Часто, когда бессонной ночью я лежу один, на меня накатывает ужас. Я чувствую, что мое сознание остается прежним, а тело словно бы становится меньше, чем раньше, будто день ото дня съеживается. Все эти фантазии на тему уменьшения, очевидно, связаны с тем, что я старею и слабею.
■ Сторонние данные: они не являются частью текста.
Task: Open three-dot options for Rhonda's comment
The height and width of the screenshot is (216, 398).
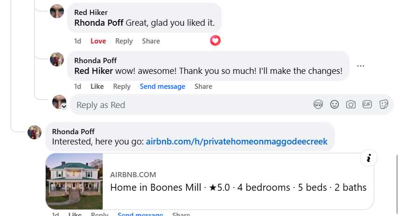Action: (360, 66)
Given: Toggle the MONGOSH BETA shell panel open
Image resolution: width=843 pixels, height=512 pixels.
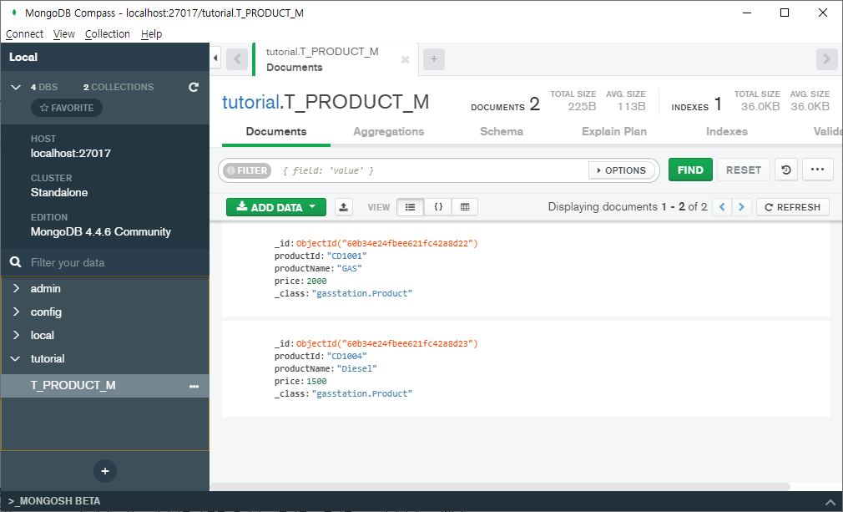Looking at the screenshot, I should [x=54, y=500].

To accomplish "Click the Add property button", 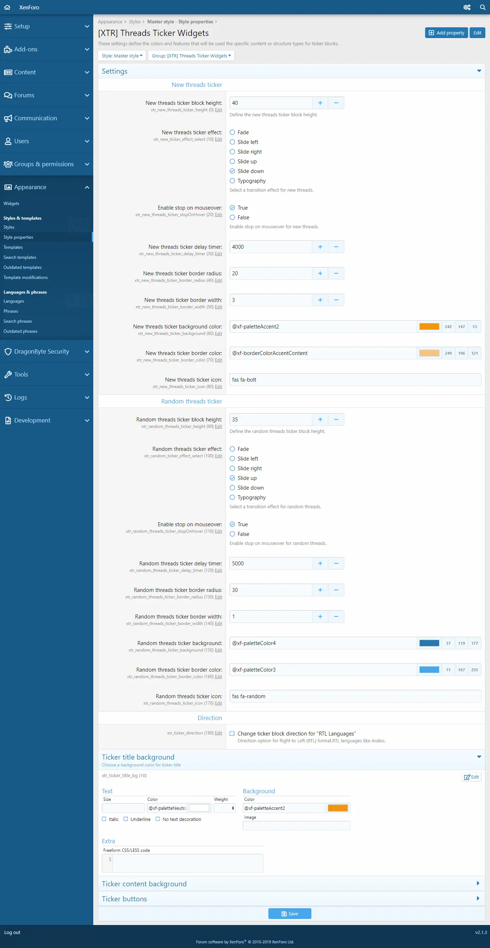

Круг жизни замыкается, и я все чаще возвращаюсь мыслями в раннее детство, в нашу берлинскую квартиру на Моммзенштрассе, и — такую, какой я ее помню. Нельзя сказать, что я помню там каждый угол, но я могу без труда представить себе, как поднимаюсь по лестнице: один пролет, потом другой, потом — окно с резными стеклами и наша дверь. Комната слева — кабинет отца, это точно, а если идти прямо, окажешься в гостиной. Предметы мебели, детали интерьера память практически не сохранила, но сохранилось цельное ощущение пространства: просторные комнаты, высокие потолки и меняющийся свет. Помню маленький коридорчик между детской и гостиной, самой большой комнатой в квартире. Каждый третий четверг месяца в этой большой комнате собирался струнный медицинский квартет, в котором отец играл на виолончели, и мама всегда оставляла мою дверь открытой, чтобы я засыпал под музыку Я до сих пор могу мысленно войти в свою комнату, вскарабкаться на подоконник и выглянуть из окна на улицу. На подоконник нужно именно карабкаться, потому что я совсем маленький. Окно выходит во внутренний двор, внизу можно разглядеть квадратики брусчатки и черные купы кустов. Во время моих мысленных прогулок квартира почему-то всегда пуста и я брожу по ней как призрак. Я часто задумываюсь, что же в действительности происходит в нашем сознании, когда мы возвращаемся в давно забытые места. Как устроена перспектива памяти? Может, взрослый корректирует картинку, увиденную глазами ребенка, или мозг сохраняет только застывший слепок, окаменевшие останки того, что когда-то было таким родным?